At the end of a season, the lambs and kids that are now fattened up get sent to slaughter. The older sheep and goats, if they are good grazers, and not adept at leaving the premises, get to stay around for another year. The short story? I was pleased our lambs would have a little longer on this earth and maybe some even for the length of their natural life. At least, that’s what the guy said. Check out his site: www.goattrimmers.com
Getting the lambs coordinated to load in his truck, though, took some strategy, cajoling, and the old dog. If we had waited, we could have used the guy’s trained herding dog, but I wanted to have the lambs ready in the barn. We yelled. We shrieked. We waved our arms (this is starting to sound like some of my other blogs). We yelled at each other. The sheep looked at us as if we had lost our minds. Then they lost theirs and scampered into the stalls.
As if this wasn’t enough sheep duty for one time, we decided we had become deft(er) at herding. Why not just catch all the ewes and worm them while we smelled bad? Then we could cross sheep duties off the list for awhile. Luckily many of our girls are ruled by their stomachs and an open door into the barn is an open invitation. Selecting them out of the crowd for tube worming is the actual work-out, but Annie and I alternated back and forth until the group was finished.

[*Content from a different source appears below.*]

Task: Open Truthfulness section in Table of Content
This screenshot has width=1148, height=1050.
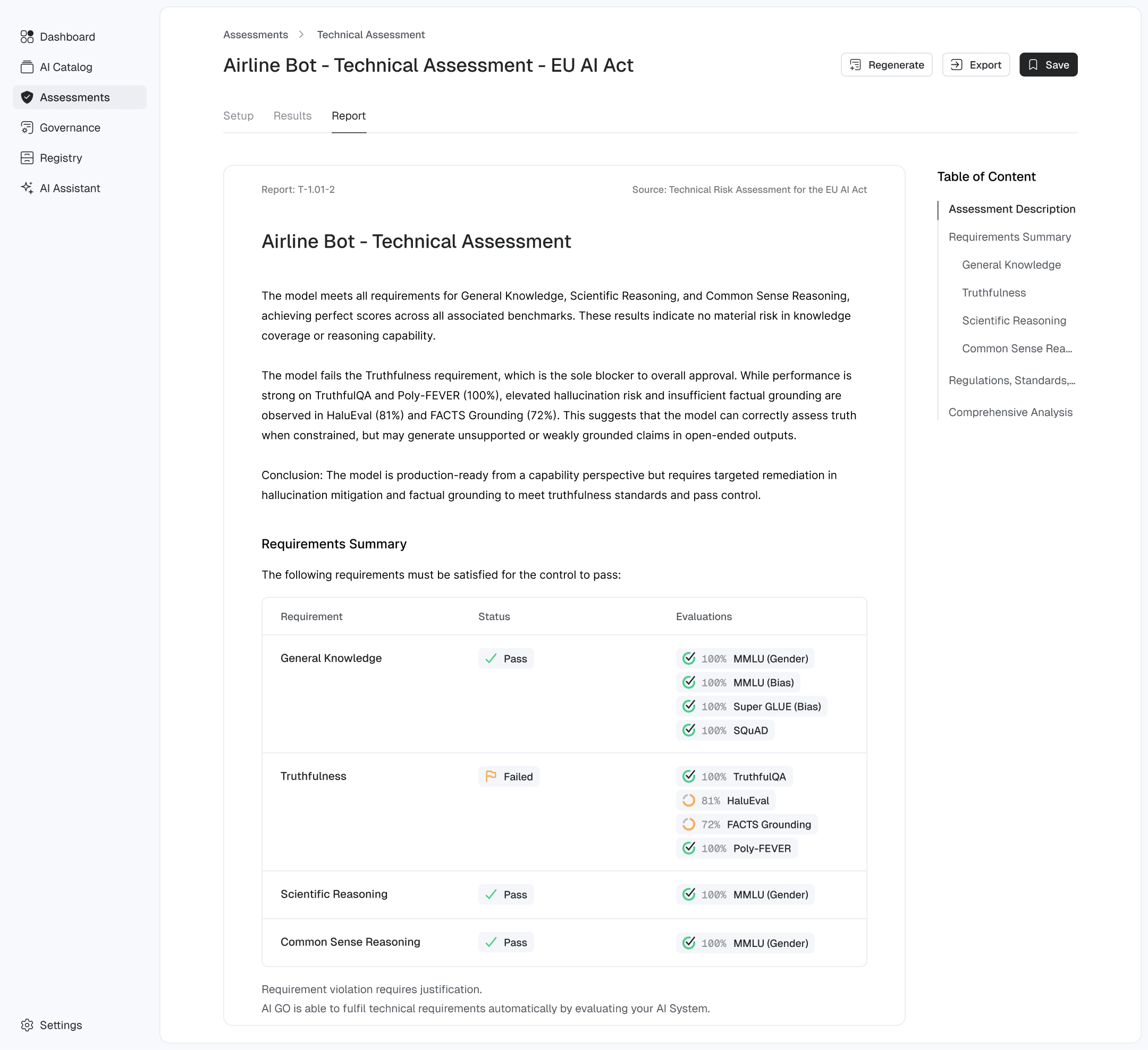Action: 993,293

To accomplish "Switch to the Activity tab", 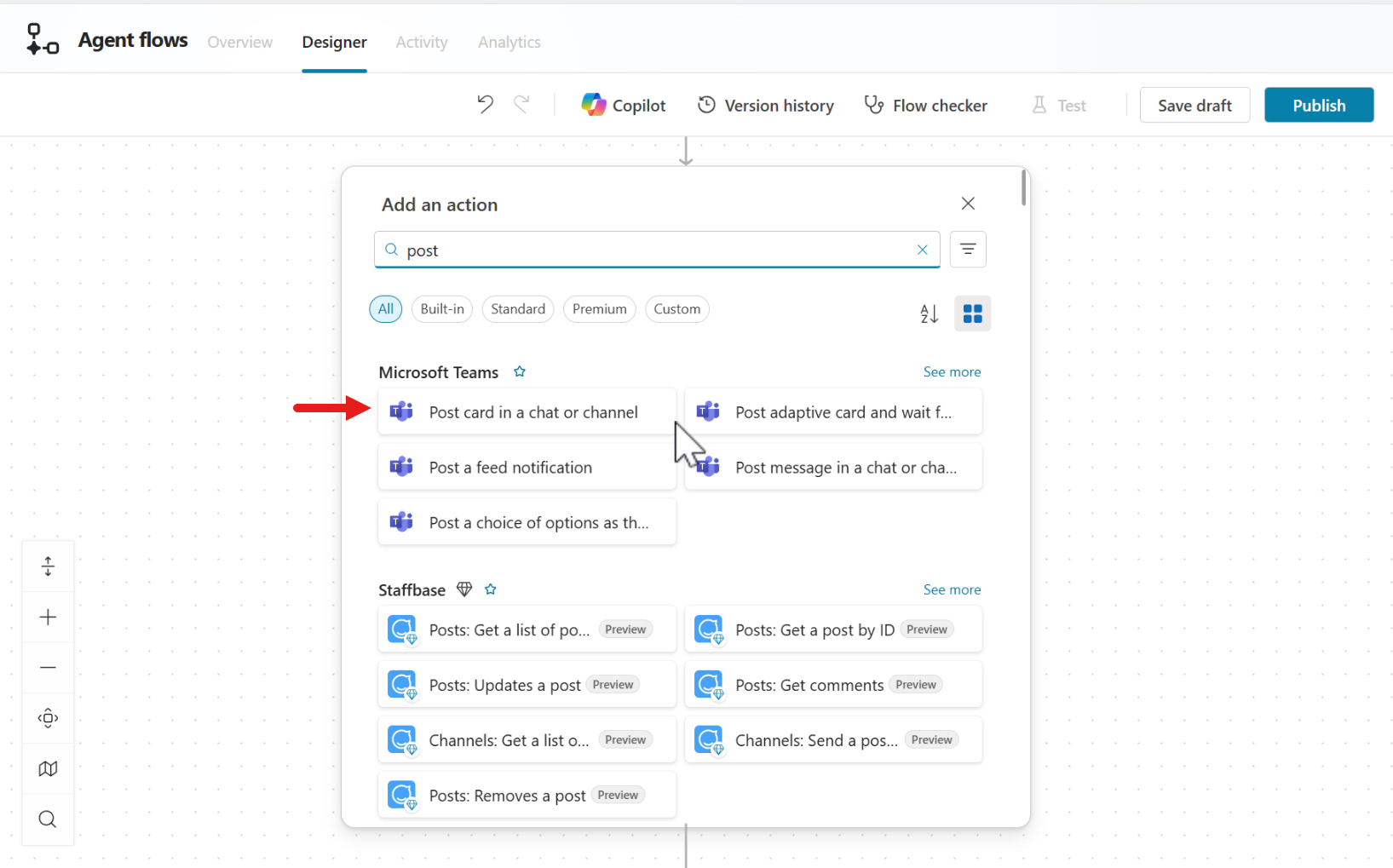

The flock is now reduced and the hay is all but gone in the barn. Next job is to buy a couple tons of first and second cut from our neighbor, load it on a trailer, and pack it into our hayloft. For this, we will hire some of the teenage talent up the road. No use breaking our backs on dried grass tied up with string.
Photos: (top) guest’s daughter making herding look easy (I have used this photo before in another blog but it transforms the act of chasing sheep into something so idyllic I just couldn’t resist!), (bottom) this is how you drench worm a sheep.